As diretrizes que vão conduzir as ações foram alinhadas na semana passada, durante 1ª Reunião do Bloco V, que reuniu agentes dos estados que integram o Bloco V: Mato Grosso, Mato Grosso do Sul, Paraná, Rio Grande do Sul e Santa Catarina.
Realizada no Palácio Paiaguás, em Cuiabá (MT), as reuniões trouxeram representantes do Ministério da Agricultura, Pecuária e Abastecimento (Mapa), dos serviços veterinários estaduais, classe política, setor produtivo e industrial, sindicatos e conselhos de classe de todos os estados do Bloco V para o debate e planejamento. Em todos esses locais a última vacinação está prevista para maio de 2021.
Foram realizados ainda debates acerca do Plano Estratégico 2017-2026 do Programa Nacional de Erradicação e Prevenção da Febre Aftosa (PNEFA), que contém 102 ações a serem executadas no período de 10 anos, envolvendo a participação dos setores privado e público, o aperfeiçoamento das capacidades do Serviço Veterinário Oficial (SVO), regionalização das ações, sustentação financeira, adequação e fortalecimento do sistema de vigilância, agilidade e precisão no diagnóstico, cooperação internacional e educação em saúde animal.
Na avaliação da presidente do Instituto de Defesa Agropecuária do Estado de Mato Grosso (Indea/MT), Daniella Bueno, o encontro proporcionou aos estados integrantes do Bloco V, conhecer o trabalho que cada um tem desenvolvido. “A defesa agropecuária é única no país, mas existem particularidades em cada estado, principalmente nos estados do nosso bloco, em que todos têm fronteiras internacionais, e conseguimos identificar quão diferente é a fiscalização nessas fronteiras”. Em outubro, todos os estados deverão participar de um encontro nacional, que será para tratar apenas sobre a vigilância agropecuária nas áreas de fronteira.
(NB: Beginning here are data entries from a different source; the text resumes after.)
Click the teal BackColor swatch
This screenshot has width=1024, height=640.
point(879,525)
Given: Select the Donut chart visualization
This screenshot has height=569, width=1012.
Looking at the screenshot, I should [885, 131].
Daniela reforçou que “temos muito a investir, e a iniciativa privada tem sido parceira do Indea. Contamos com os fundos para a execução das nossas atividades. Mato Grosso não está vulnerável, e vamos fortalecer cada vez mais a nossa vigilância”.
Para o diretor do Departamento de Saúde Animal (DAS/Mapa), Guilherme Marques, “fica evidente que é possível sim, avançarmos na mudança de status sanitário.